8. The light-emitting device according to claim 4, wherein

the second vertical cavity surface emitting laser element is driven such that a light output of one of the second vertical cavity surface emitting laser element is in a range of 4 mW or more and 8 mW or less.

9. The light-emitting device according to claim 5, wherein

the second vertical cavity surface emitting laser element is driven such that a light output of one of the second vertical cavity surface emitting laser element is in a range of 4 mW or more and 8 mW or less.

10. The light-emitting device according to claim 2, wherein

the first vertical cavity surface emitting laser element has a long cavity structure having a cavity length of 5λ or more and 20λ or less when an oscillation wavelength is λ.

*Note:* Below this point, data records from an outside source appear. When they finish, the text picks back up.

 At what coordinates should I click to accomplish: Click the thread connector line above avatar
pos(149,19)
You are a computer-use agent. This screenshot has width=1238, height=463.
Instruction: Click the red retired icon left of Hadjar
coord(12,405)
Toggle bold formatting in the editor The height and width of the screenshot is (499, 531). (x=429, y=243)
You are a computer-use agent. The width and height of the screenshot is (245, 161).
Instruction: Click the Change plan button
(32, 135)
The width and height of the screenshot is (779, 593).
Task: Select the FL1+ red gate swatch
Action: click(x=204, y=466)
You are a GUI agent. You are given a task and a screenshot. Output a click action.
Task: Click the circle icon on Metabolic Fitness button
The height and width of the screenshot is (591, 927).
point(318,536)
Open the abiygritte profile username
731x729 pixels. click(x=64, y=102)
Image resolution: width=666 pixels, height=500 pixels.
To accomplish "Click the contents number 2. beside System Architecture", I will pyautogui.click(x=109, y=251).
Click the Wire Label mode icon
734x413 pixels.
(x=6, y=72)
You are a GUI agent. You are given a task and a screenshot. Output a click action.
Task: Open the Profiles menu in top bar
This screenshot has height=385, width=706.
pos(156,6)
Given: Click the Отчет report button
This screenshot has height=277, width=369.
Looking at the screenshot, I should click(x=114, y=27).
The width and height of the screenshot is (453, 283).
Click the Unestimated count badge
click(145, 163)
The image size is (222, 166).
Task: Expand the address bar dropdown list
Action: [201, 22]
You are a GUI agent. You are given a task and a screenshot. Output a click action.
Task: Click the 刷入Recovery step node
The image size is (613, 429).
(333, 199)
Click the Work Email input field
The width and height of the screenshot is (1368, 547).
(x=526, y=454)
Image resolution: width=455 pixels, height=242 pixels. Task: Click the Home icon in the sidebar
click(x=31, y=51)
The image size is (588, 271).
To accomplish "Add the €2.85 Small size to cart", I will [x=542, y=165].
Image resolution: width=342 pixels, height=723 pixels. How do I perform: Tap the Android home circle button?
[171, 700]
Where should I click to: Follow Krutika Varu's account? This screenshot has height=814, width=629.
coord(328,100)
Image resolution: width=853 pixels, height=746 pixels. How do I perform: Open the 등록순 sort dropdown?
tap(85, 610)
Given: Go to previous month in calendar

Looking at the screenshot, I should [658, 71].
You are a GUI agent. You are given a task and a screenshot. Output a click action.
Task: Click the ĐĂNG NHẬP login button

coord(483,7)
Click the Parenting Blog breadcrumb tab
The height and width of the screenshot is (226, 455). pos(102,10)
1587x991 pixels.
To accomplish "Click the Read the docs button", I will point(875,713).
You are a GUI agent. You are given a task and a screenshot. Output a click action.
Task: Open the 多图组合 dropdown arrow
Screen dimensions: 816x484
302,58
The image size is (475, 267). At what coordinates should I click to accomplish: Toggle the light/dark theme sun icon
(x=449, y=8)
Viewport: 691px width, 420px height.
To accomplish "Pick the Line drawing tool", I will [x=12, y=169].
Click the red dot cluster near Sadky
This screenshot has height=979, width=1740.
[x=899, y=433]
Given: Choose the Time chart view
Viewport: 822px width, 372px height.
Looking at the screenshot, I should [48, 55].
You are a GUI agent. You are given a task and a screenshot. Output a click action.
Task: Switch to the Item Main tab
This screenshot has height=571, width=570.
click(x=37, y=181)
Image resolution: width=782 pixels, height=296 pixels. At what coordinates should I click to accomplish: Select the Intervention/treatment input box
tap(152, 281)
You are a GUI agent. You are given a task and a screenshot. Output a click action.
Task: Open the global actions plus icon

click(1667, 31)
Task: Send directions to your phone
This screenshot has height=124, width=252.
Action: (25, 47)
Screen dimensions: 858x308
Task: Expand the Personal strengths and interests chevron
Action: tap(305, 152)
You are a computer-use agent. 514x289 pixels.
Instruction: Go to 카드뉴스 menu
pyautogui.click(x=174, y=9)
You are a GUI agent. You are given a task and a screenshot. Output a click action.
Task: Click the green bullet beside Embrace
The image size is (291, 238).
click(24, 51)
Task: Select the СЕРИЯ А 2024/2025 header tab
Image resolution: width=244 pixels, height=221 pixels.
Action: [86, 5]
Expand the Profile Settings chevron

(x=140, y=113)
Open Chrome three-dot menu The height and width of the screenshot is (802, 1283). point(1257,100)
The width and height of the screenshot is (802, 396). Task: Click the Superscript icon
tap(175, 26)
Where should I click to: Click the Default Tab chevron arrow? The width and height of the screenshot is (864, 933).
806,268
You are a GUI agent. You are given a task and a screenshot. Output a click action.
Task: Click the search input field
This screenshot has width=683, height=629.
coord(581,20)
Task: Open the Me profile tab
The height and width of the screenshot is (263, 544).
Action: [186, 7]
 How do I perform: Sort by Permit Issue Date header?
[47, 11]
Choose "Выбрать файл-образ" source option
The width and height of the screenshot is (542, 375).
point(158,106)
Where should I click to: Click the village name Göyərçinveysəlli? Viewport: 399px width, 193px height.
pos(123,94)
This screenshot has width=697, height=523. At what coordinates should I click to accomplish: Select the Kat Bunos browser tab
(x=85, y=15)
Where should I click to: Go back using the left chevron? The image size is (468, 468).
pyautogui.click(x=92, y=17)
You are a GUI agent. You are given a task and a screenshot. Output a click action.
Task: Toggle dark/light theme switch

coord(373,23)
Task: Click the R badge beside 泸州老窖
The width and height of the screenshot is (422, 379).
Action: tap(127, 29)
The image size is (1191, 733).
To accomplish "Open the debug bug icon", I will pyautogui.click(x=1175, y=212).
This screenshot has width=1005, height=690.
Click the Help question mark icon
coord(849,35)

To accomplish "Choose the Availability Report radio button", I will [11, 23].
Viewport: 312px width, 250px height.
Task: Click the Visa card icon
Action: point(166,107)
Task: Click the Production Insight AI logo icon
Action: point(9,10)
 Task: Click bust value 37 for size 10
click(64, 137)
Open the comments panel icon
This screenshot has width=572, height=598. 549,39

11. An optical device, comprising:

the light-emitting device according to claim 1; and

a light receiving unit that receives a first reflected light emitted from the first light source of the light-emitting device and reflected by an object to be measured and a second reflected light emitted from the second light source of the light-emitting device and reflected by the object to be measured,

wherein the light receiving unit outputs a signal corresponding to a time from when light is emitted from the first light source to when the light from the first light source is received by the light receiving unit, and a signal corresponding to a time from when light is emitted from the second light source to when the light from the second light source is received by the light receiving unit.

12. An optical device, comprising:

the light-emitting device according to claim 1; and

a light receiving unit that receives a first reflected light emitted from the first light source of the light-emitting device and reflected by an object to be measured and a second reflected light emitted from the second light source of the light-emitting device and reflected by the object to be measured,

wherein light is emitted from the second light source in a case where the first reflected light indicates that the object to be measured is present within a predetermined distance.

13. An information processing device, comprising:

the optical device according to claim 11, and

a shape specifying unit that specifies a three-dimensional shape of the object to be measured based on a second reflected light emitted from the second light source of the optical device and reflected by the object to be measured.

14. The information processing device according to claim 13, further comprising

an authentication processing unit that performs authentication processing related to use of the information processing device based on a specification result by the shape specifying unit.